И страстно хотелось забыть прошлые печали и всех простить — и Белинского, и Некрасова, и Тургенева — во имя новых высоких чувств, во имя будущего подвига, неясного, но стремительно решенного…
ГЛАВА ПЯТАЯ
Чрезвычайные иностранные сообщения
В доме Майковых, у Синего моста, на углу Большой Морской, были уже зажжены все канделябры в зале. По воскресеньям здесь собирались друзья Николая Аполлоновича и Евгении Петровны и молодежь — развлечься и поговорить на разные высокие темы. Народу бывало не много, все больше близкие люди, но вечера иногда выдавались большие, с музыкой и пением и часто со спорами до самого утра. В числе близких к дому людей пребывал и Федор Михайлович.

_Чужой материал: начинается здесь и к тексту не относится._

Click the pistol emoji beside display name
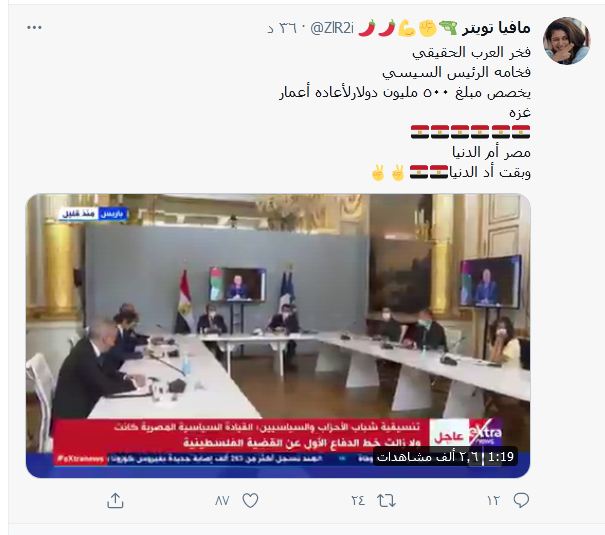pyautogui.click(x=448, y=28)
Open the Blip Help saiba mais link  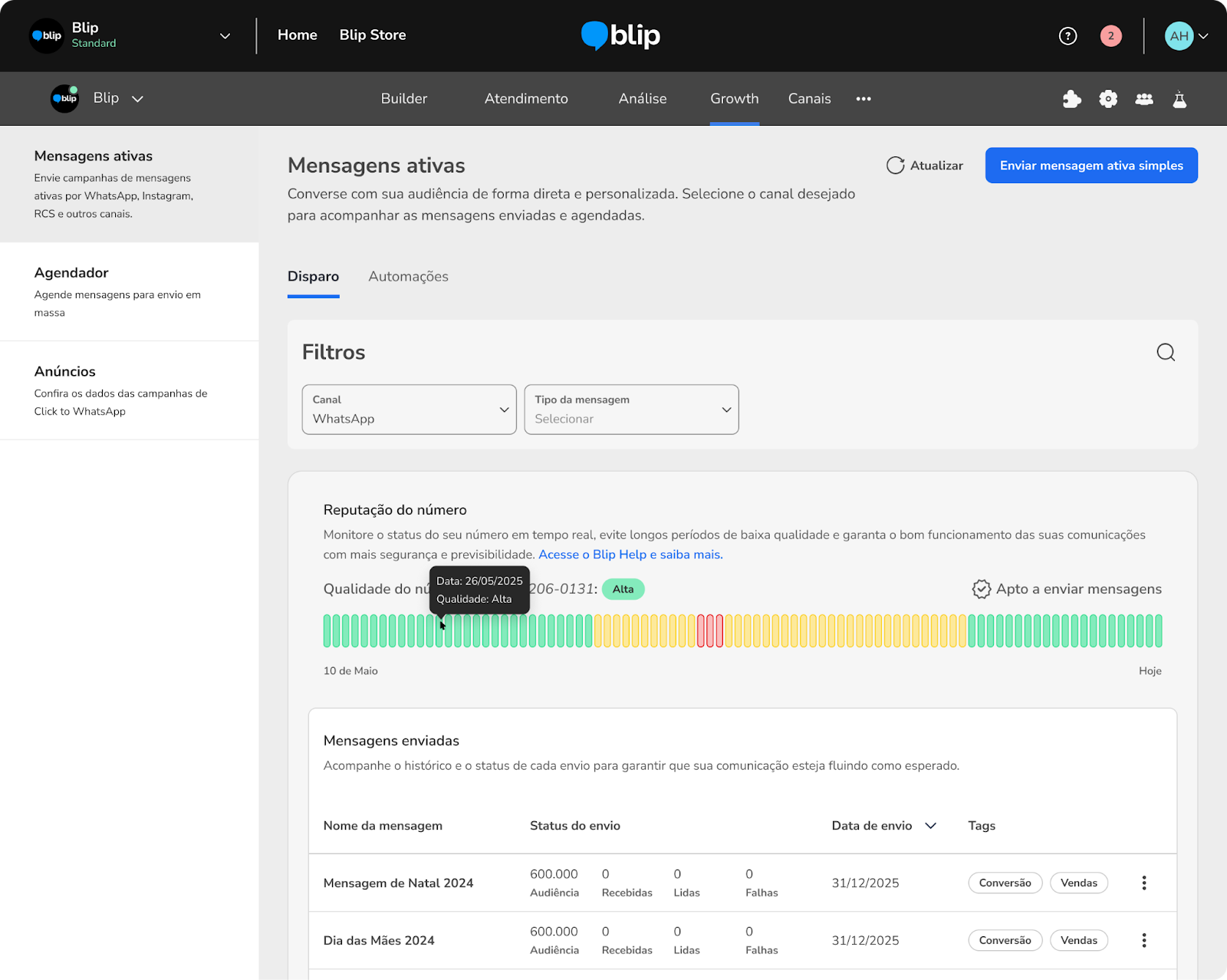point(630,554)
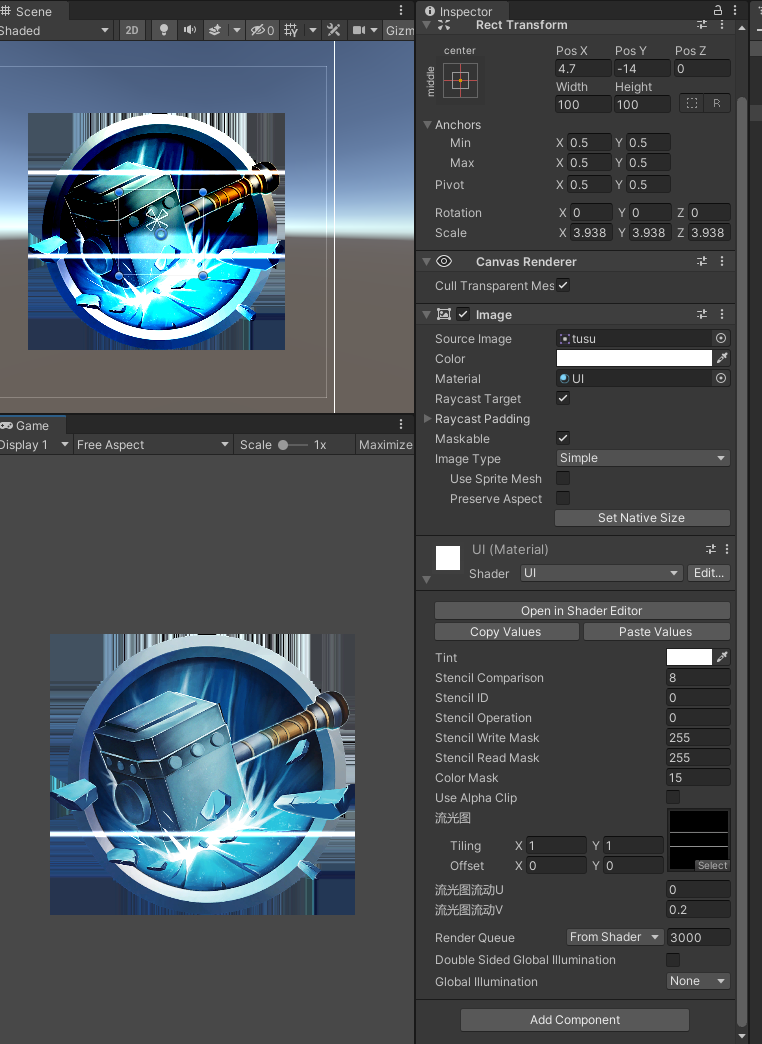Toggle the scene grid visibility icon
762x1044 pixels.
(291, 30)
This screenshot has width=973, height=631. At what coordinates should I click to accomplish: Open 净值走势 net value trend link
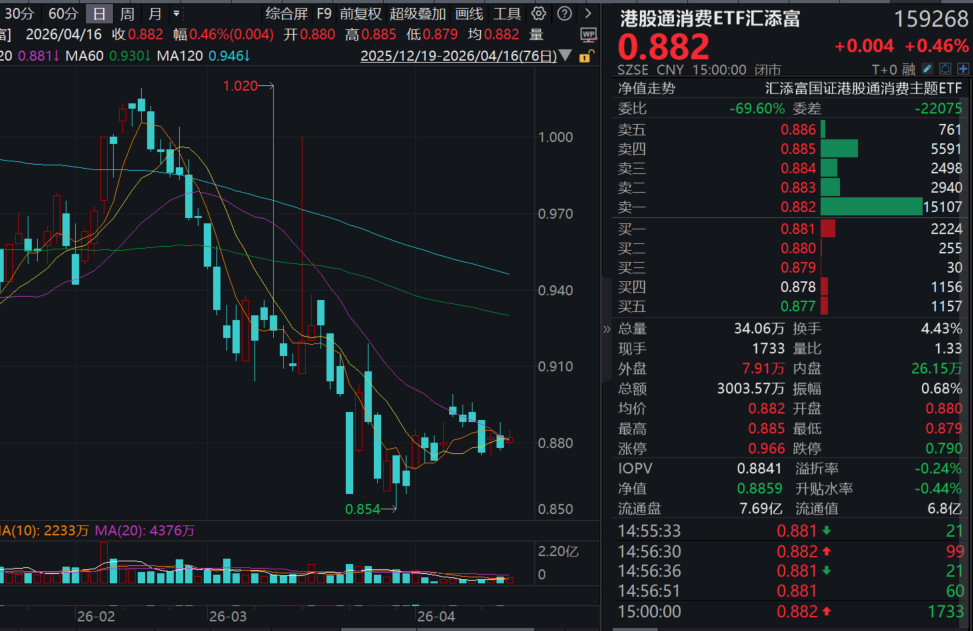(646, 88)
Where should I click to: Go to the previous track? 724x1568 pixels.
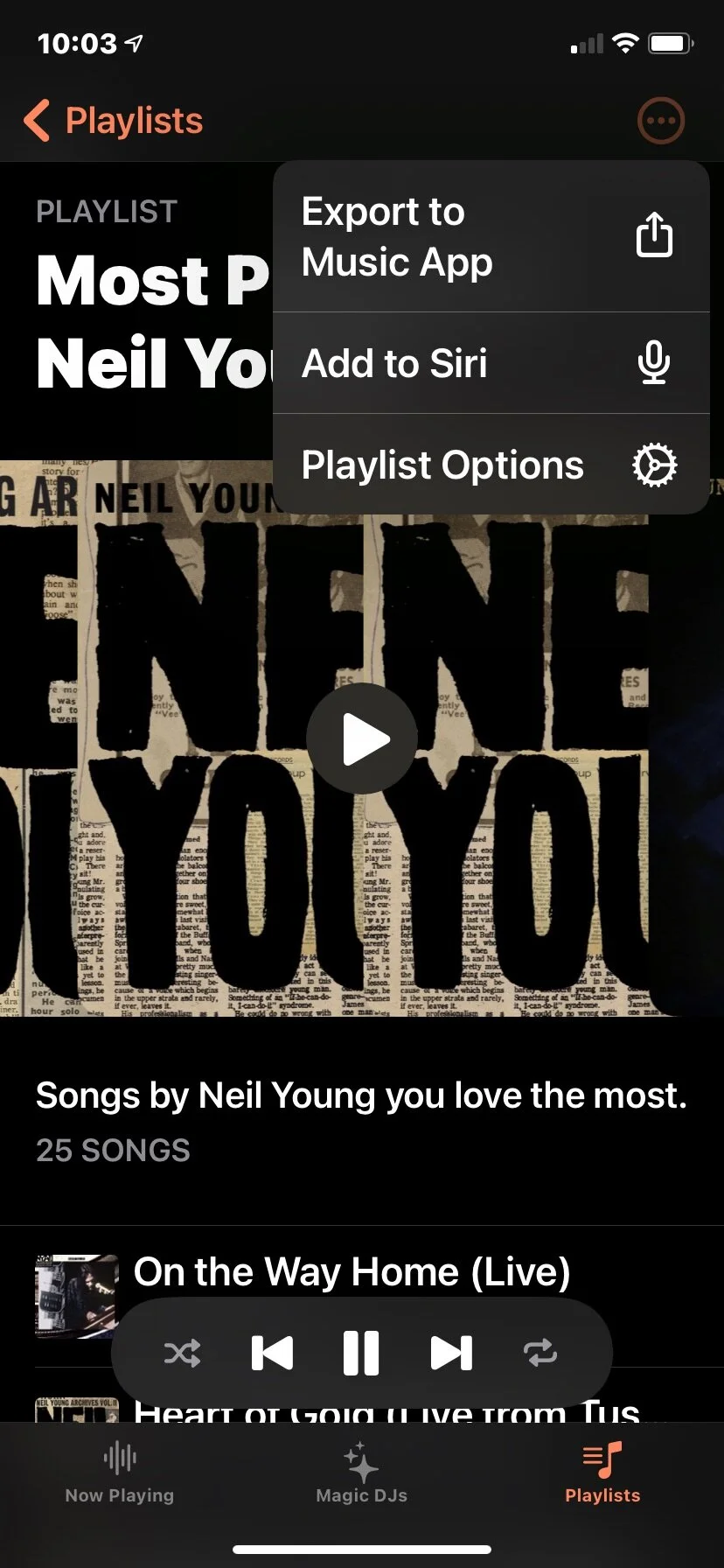(x=272, y=1353)
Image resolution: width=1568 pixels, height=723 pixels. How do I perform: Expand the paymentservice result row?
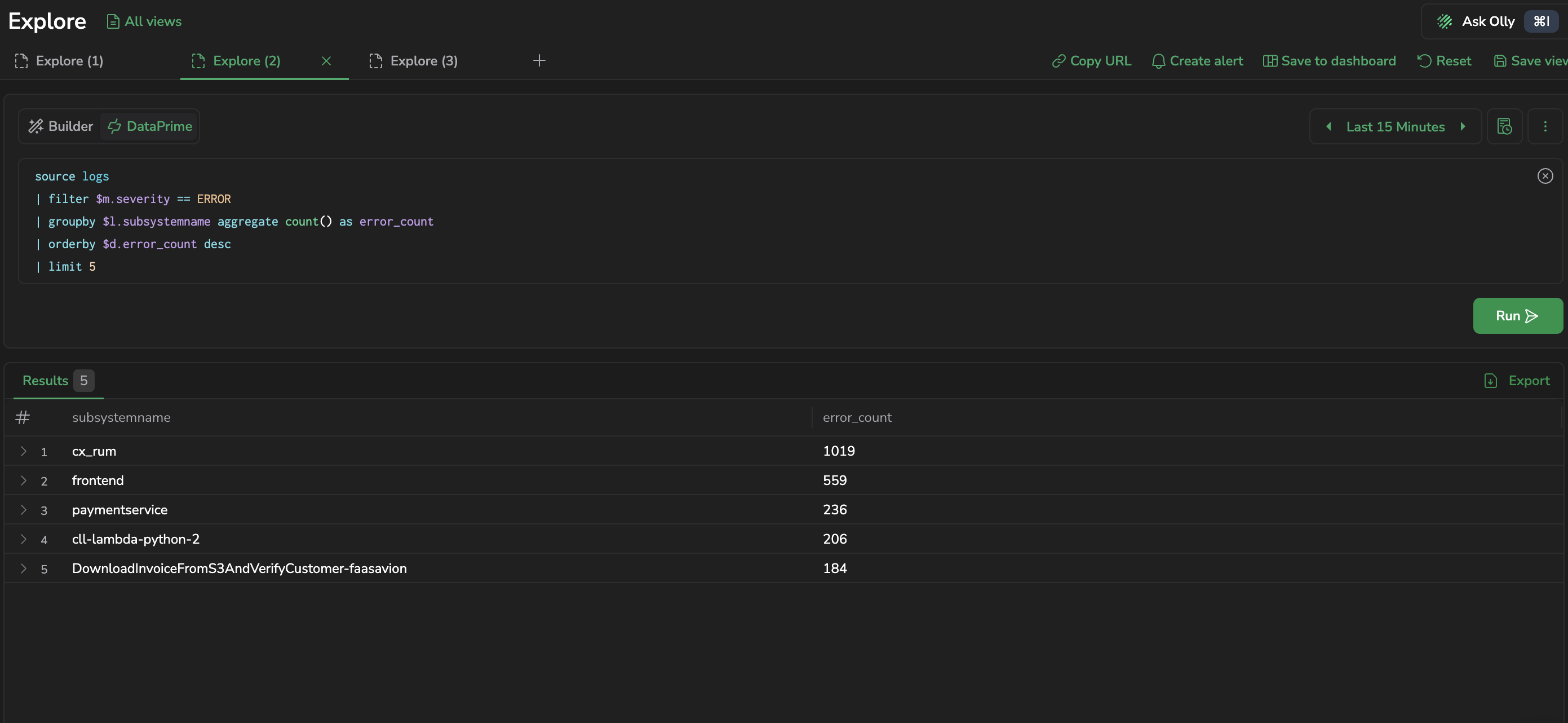pos(23,509)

Квартира Николая Аполлоновича была просторна, светла и изысканно обставлена. Стены в зале и столовой были увешаны картинами самого Николая Аполлоновича, а одна большая комната, с венецианскими окнами, была отдана под его мастерскую; академик живописи снимал здесь краски со своей палитры для собственных произведений искусства. А рядом, в гостиной с убранством под шоколадный тон, музицировала на рояле Евгения Петровна, вершительница всего быта многочисленного семейства. Под ее и Николая Аполлоновича водительством расцветали поэтические намерения Аполлона Николаевича, а Валериан Николаевич отдавал свои часы раздумьям по поводу истории и судеб изящной словесности. Словом, это была не просто семья, а музей изящных искусств.